• _Extrait du document_:
Dans The Nature of the Firm, en 1937, Ronald Coase expliquait que les firmes naissent et vivent chaque fois qu’il est plus rationnel d’engager des relations contractuelles à long terme que de s’approvisionner (en travail et/ou capital) sur le marché libre. Autrement dit, chaque fois que les coûts de transaction sont supérieurs à la perte qu’engendre le renoncement à la recherche quotidienne du meilleur prix sur un marché à prix flexibles (e.g. j’engage en CDI une secrétaire pour ne pas avoir à payer chaque jour les coûts de recherche d'une secrétaire du jour au prix du jour ; conséquemment chez nous c’est la baisse de ces coûts de transaction permise par technologie et législation qui permet la multiplication récente des contrats courts, et les système de bonus/malus réglementaires sur les CDD courts sont un moyen d’augmenter les coûts de transaction afin de limiter le nombre des nouveaux contrats conclus).
Voilà, expliquait Coase, pourquoi existent des firmes, structures pérennes engagées dans des relations de long terme entre leurs constituants afin de minimiser les coûts de transaction. Il se produit la même chose dans le monde de Marla ; mais là ce sont des cellules vivantes, qui pourraient vivre seules ou s’associer au coup par coup, qui choisissent de former les dites relations de long terme en devenant un organisme ou en en rejoignant un.

• _Les données_:
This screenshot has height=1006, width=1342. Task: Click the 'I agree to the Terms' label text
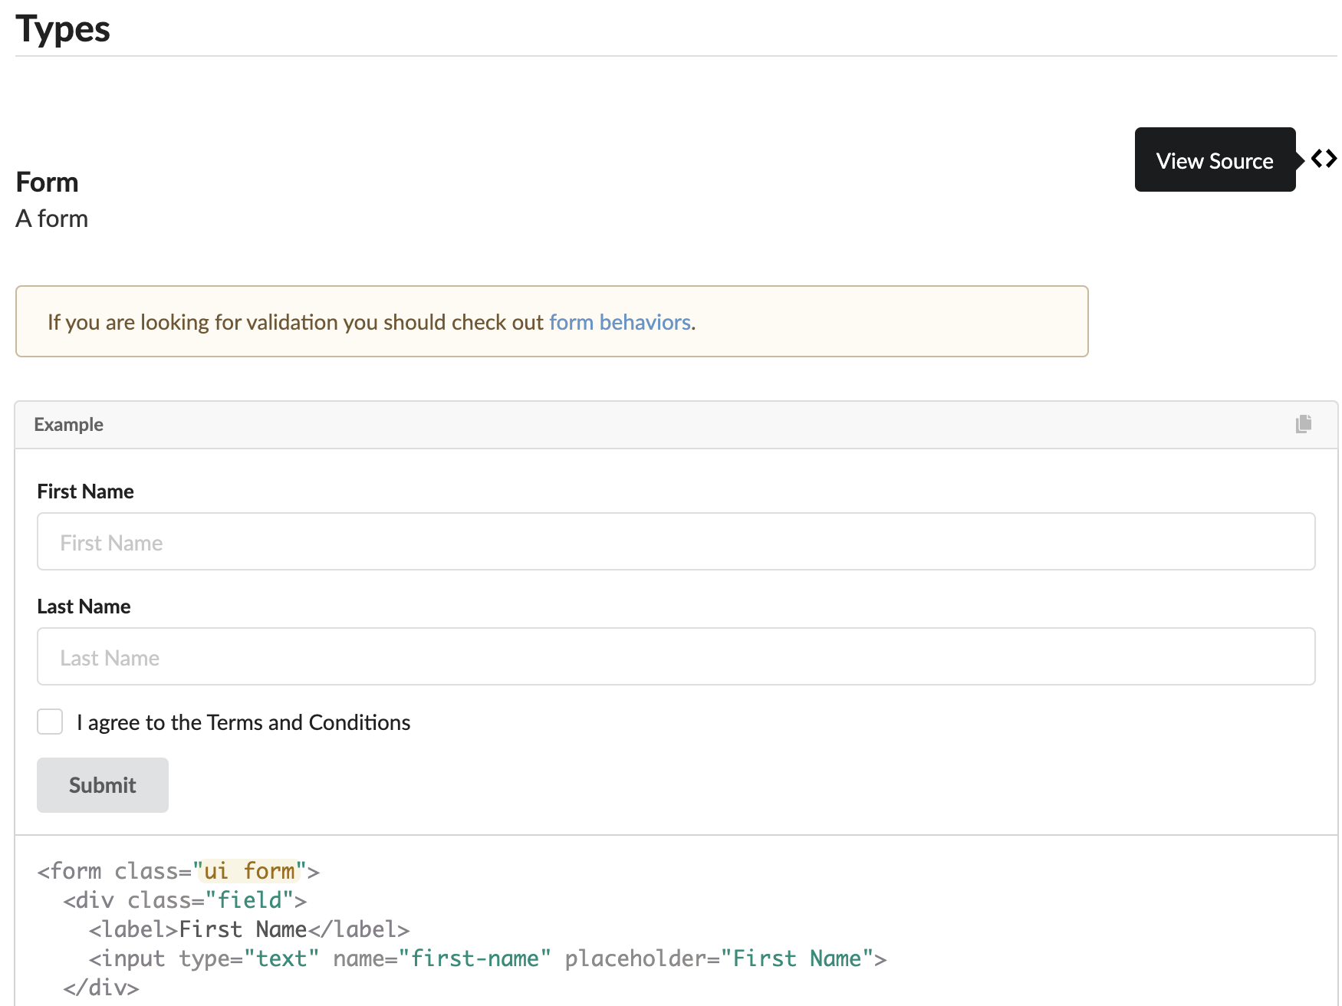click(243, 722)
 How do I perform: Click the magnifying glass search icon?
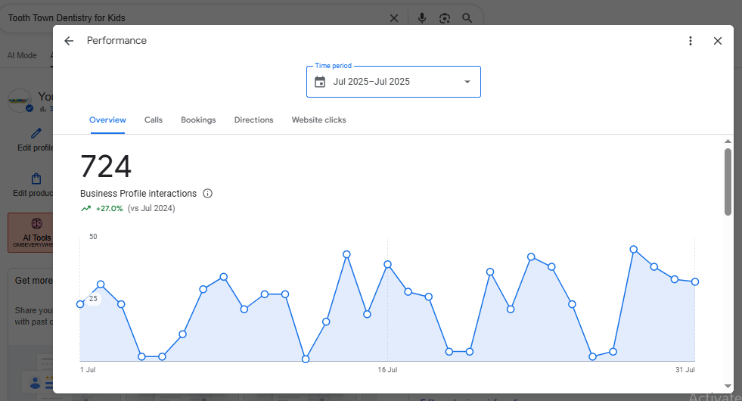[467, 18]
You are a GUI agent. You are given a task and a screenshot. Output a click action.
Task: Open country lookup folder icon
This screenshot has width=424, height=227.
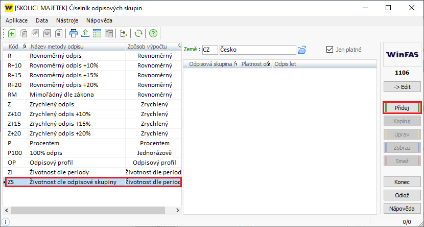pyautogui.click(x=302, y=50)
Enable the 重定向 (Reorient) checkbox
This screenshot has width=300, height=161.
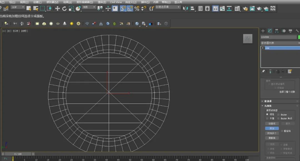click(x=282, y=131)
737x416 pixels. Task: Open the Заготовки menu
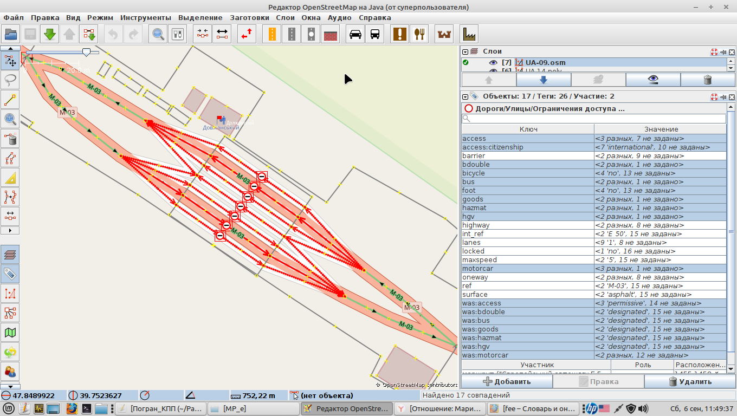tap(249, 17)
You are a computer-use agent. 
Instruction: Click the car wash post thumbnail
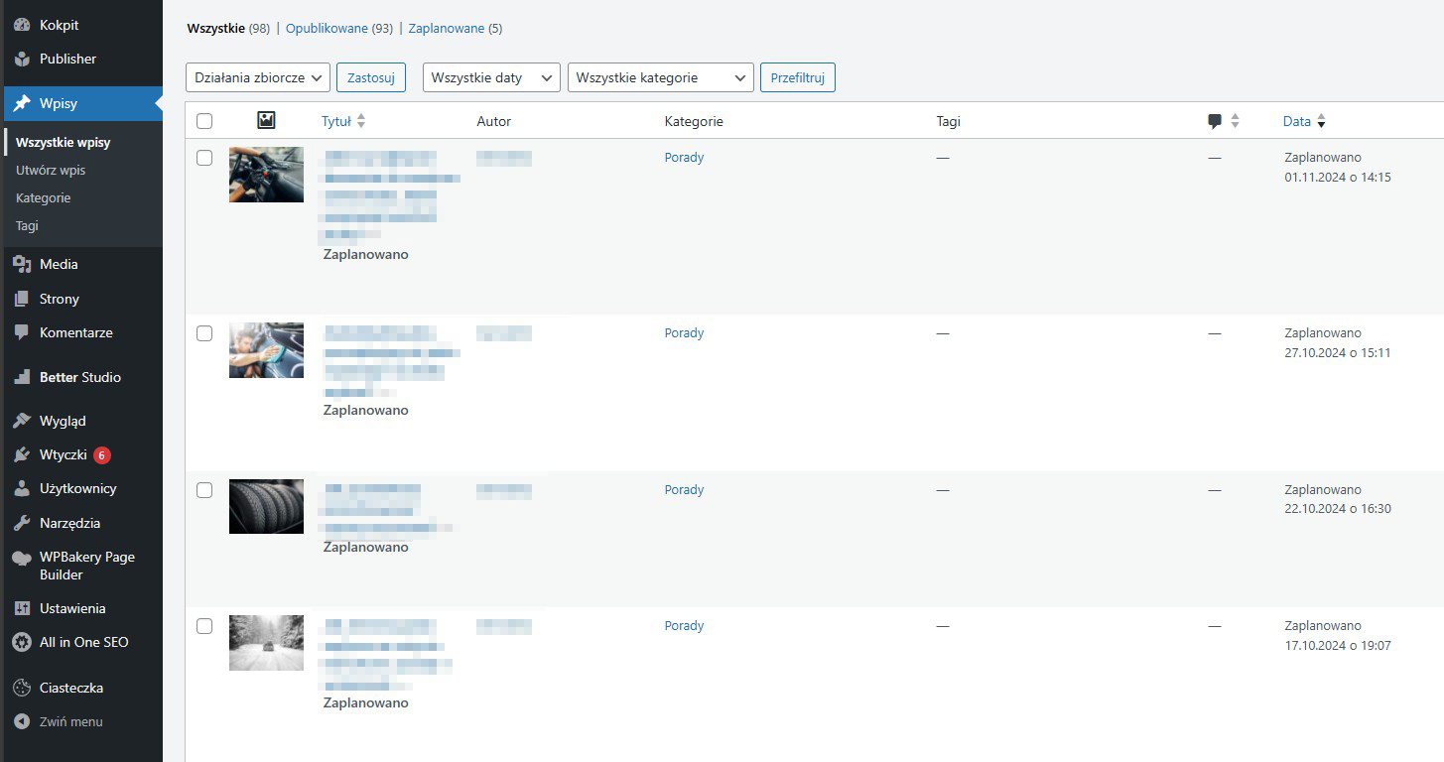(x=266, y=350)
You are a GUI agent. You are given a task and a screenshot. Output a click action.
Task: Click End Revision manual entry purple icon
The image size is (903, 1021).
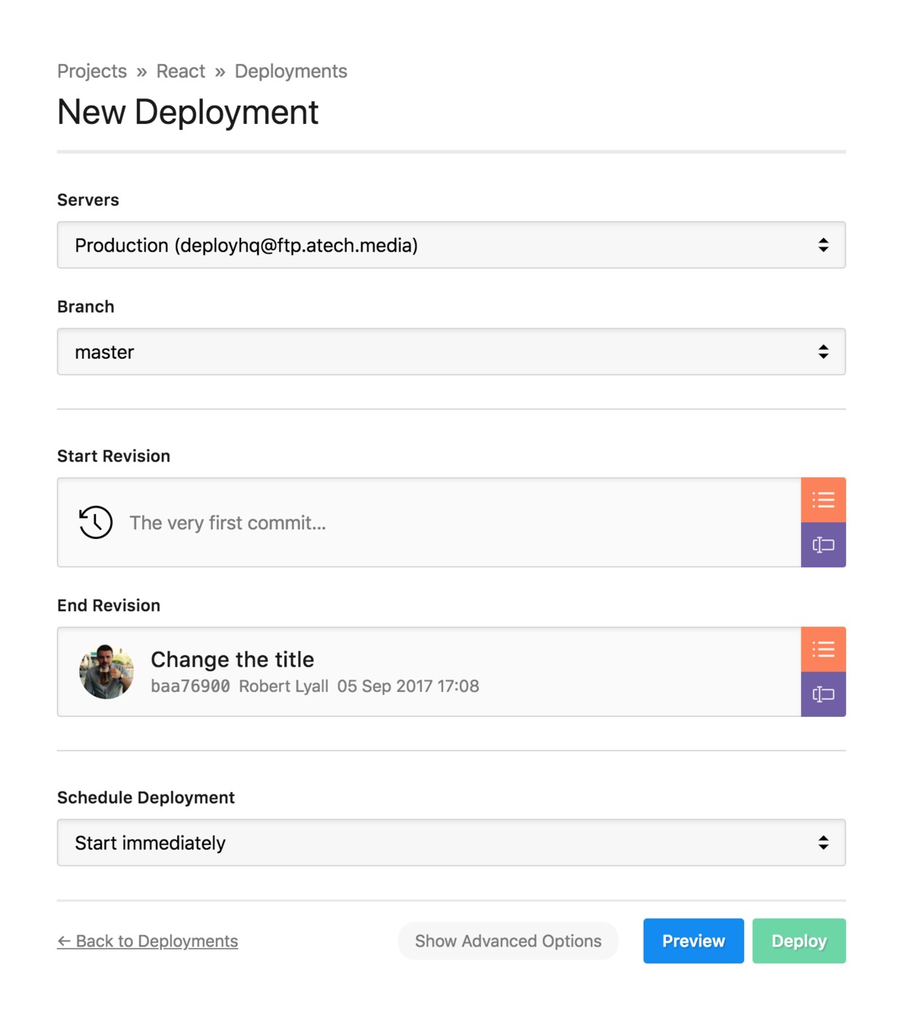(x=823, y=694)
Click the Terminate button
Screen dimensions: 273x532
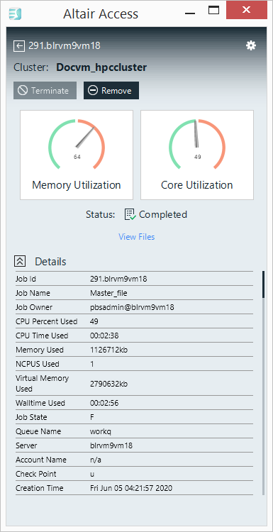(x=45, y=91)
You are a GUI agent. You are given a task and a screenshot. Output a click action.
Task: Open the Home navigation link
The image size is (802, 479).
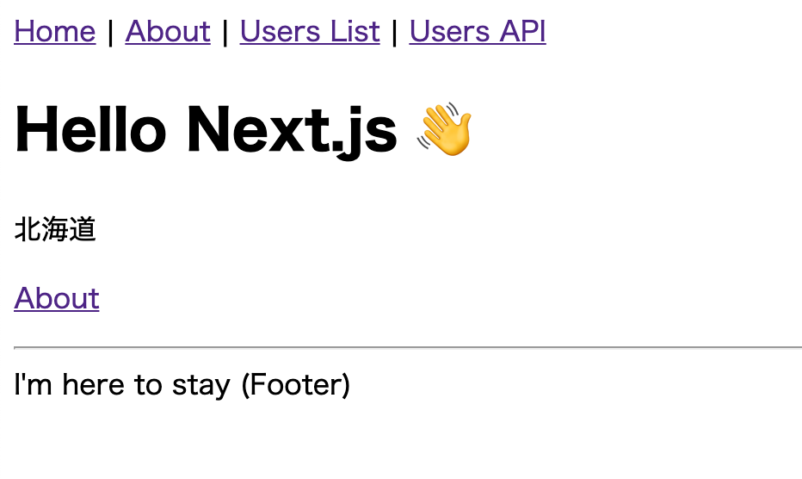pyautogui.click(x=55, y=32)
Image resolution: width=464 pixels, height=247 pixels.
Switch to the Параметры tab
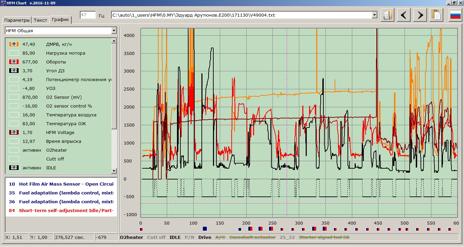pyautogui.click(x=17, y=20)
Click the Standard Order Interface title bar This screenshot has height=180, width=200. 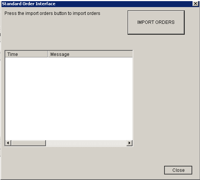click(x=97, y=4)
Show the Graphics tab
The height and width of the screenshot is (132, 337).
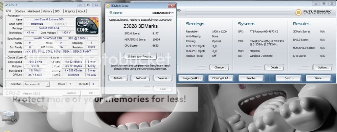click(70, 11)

• _Consigne_:
Rédigez la suite du texte sur la théorie de la firme de Coase, en partant de sa dernière phrase.

• _Zone de réponse_:
Questions : comment l’organisme lui-même se forme-t-il ? comment sait-il quelle forme adopter ? comment les cellules acquises savent-elles ce qu’elles doivent devenir pour être fonctionnelles ?
Dans le monde de Marla – comme dans le nôtre d’ailleurs – c’est par des échanges électriques et chimiques que les cellules communiquent entre elles et s’informent mutuellement ; c’est donc par l’émission de signaux électriques et chimiques appropriés et finement calibrés qu’on pourrait espérer les forcer à adopter telle ou telle fonction individuelle et telle ou telle forme en tant que communauté.

C’est le point des travaux de Marla, comme c’est celui de ce Michael Levin (voir à la fin du post) qui a montré que l’ADN n’était pas tout dans la morphogenèse en réussissant à « produire » des vers planaires à deux têtes ou à deux queues par stimulation bioélectrique.
C’est vers un nombre fini d« attracteurs », un peu comme en théorie du chaos, que se « dirigent » les formes possibles ; il faut donc « seulement » trouver quels signaux dirigent vers tel ou tel attracteur pour façonner du vivant par-delà les contraintes de l’ADN – les possibilités en médecine sont phénoménales. C’est la voie vers les « attracteurs » humanoïdes que cherchent Marla et son équipe, une aventure scientifique qui se révélera pleine de dangers tout sauf hypothétiques.

Si la biologie migrante des animaux du dernier roman de Greg Egan vous rappelle les Traeki ou les terribles Jophur du Cycle de l’Elévation de David Brin, sachez aussi que les plus courageux d’entre vous – ceux qui ont lu la trilogie Orthogonal de Mister Egan – reconnaîtront dans Morphotrophic une approche qui a déjà été celle de l’auteur en ce qui concerne la reproduction (certes moins sévère ici que dans Orthogonal). Cette incursion dans les biologies alternatives, plus rare chez Egan que celles dans les physiques étonnantes, donne un roman agréable à lire et amène à s’informer sur des recherches en cours qui sont littéralement passionnantes sans oublier de proposer une réflexion éthique modeste mais correcte. Que demander de plus ? Merci Mister Egan !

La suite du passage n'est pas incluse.